One of the New York Times’ political columnists in the 1960s, Walter Lippmann, once wrote “We’re living through a revolution nobody understands.” That was true in the 1960s and it’s still true today. We’re living through times we hardly understand. Who could predict a Covid Epidemic, a war in Ukraine, a changing climate, a fractured political system, an endangered economy? Who could predict the changes in our church?
Yesterday, I went over to Union City, New Jersey, to celebrate Mass at the Church of St. Joseph and Michael. Originally it was St. Joseph’s Parish, founded by the Passionists. Just up the street from St. Joseph’s was the Monastery and parish of St. Michael. St. Michael’s monastery was the center for the Passionist community for over a hundred years.
Cardinal Tobin, the bishop of Newark, celebrant of the Mass yesterday, decribed the union of the two parishes through the image of two streams of water, each bringing life, uniting in one body. He spoke of the water that came from side of Christ on the Cross that brings life to our world.

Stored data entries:
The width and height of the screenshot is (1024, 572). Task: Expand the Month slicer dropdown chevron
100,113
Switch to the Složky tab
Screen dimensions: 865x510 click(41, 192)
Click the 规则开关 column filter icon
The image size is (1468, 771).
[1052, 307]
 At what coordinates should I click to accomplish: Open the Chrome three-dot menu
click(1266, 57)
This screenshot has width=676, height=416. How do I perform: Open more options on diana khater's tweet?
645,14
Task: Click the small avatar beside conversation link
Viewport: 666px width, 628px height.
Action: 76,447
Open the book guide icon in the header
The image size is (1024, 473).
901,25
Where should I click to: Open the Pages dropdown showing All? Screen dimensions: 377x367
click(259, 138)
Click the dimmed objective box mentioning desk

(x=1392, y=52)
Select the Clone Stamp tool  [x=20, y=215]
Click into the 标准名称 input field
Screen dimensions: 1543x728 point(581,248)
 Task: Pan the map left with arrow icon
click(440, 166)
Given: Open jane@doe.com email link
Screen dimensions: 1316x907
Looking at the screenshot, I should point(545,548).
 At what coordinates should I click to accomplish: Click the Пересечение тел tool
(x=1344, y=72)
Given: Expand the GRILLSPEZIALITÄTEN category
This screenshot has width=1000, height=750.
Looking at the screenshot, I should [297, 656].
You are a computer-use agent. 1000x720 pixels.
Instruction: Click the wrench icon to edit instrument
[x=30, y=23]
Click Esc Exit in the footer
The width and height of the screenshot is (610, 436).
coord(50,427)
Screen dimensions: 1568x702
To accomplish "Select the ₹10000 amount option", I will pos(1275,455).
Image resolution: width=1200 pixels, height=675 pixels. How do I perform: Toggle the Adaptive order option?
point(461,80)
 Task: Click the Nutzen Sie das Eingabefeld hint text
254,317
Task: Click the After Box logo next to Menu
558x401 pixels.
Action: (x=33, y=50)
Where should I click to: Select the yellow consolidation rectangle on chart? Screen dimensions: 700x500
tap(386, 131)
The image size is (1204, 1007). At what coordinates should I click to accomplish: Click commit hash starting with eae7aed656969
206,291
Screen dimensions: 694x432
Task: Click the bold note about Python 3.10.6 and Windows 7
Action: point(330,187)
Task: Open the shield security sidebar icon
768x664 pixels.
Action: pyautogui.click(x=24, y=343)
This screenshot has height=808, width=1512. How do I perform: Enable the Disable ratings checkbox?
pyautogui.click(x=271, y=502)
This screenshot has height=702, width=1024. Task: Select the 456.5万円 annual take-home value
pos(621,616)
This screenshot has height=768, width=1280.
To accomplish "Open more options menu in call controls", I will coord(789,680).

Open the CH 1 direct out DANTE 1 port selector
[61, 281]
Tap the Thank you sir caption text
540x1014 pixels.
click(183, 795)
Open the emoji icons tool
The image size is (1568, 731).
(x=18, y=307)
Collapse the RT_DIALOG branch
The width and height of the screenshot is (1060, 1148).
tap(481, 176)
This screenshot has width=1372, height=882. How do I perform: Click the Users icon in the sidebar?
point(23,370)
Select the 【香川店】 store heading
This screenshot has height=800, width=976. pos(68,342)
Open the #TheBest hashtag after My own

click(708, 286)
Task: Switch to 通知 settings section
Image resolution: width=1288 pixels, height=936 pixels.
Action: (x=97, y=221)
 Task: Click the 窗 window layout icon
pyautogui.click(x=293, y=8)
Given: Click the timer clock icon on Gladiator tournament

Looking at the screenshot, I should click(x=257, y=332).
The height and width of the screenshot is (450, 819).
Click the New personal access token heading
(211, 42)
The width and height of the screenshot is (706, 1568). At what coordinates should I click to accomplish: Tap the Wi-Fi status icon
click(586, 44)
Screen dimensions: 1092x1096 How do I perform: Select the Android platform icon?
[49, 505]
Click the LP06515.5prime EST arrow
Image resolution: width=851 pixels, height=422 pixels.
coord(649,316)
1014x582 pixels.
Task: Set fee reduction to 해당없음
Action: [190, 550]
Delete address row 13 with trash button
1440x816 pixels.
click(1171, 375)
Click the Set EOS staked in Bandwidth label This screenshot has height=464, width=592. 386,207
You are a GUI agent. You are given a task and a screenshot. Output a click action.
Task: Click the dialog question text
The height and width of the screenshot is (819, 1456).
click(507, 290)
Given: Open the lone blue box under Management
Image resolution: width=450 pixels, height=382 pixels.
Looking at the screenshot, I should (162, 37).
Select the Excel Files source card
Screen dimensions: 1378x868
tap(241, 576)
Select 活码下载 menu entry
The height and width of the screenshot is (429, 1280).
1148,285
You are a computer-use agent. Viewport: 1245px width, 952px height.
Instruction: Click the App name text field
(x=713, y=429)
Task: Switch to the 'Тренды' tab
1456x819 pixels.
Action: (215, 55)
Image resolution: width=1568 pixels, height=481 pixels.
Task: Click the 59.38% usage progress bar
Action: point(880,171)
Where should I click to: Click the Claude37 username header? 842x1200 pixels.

-- WORK ITEM --
Reproduce the passage about the Union City parishes from "Yesterday, I went" to "to our world.". The rows are separate material, apart from the text.

-- ANSWER BOX --
Yesterday, I went over to Union City, New Jersey, to celebrate Mass at the Church of St. Joseph and Michael. Originally it was St. Joseph’s Parish, founded by the Passionists. Just up the street from St. Joseph’s was the Monastery and parish of St. Michael. St. Michael’s monastery was the center for the Passionist community for over a hundred years.
Cardinal Tobin, the bishop of Newark, celebrant of the Mass yesterday, decribed the union of the two parishes through the image of two streams of water, each bringing life, uniting in one body. He spoke of the water that came from side of Christ on the Cross that brings life to our world.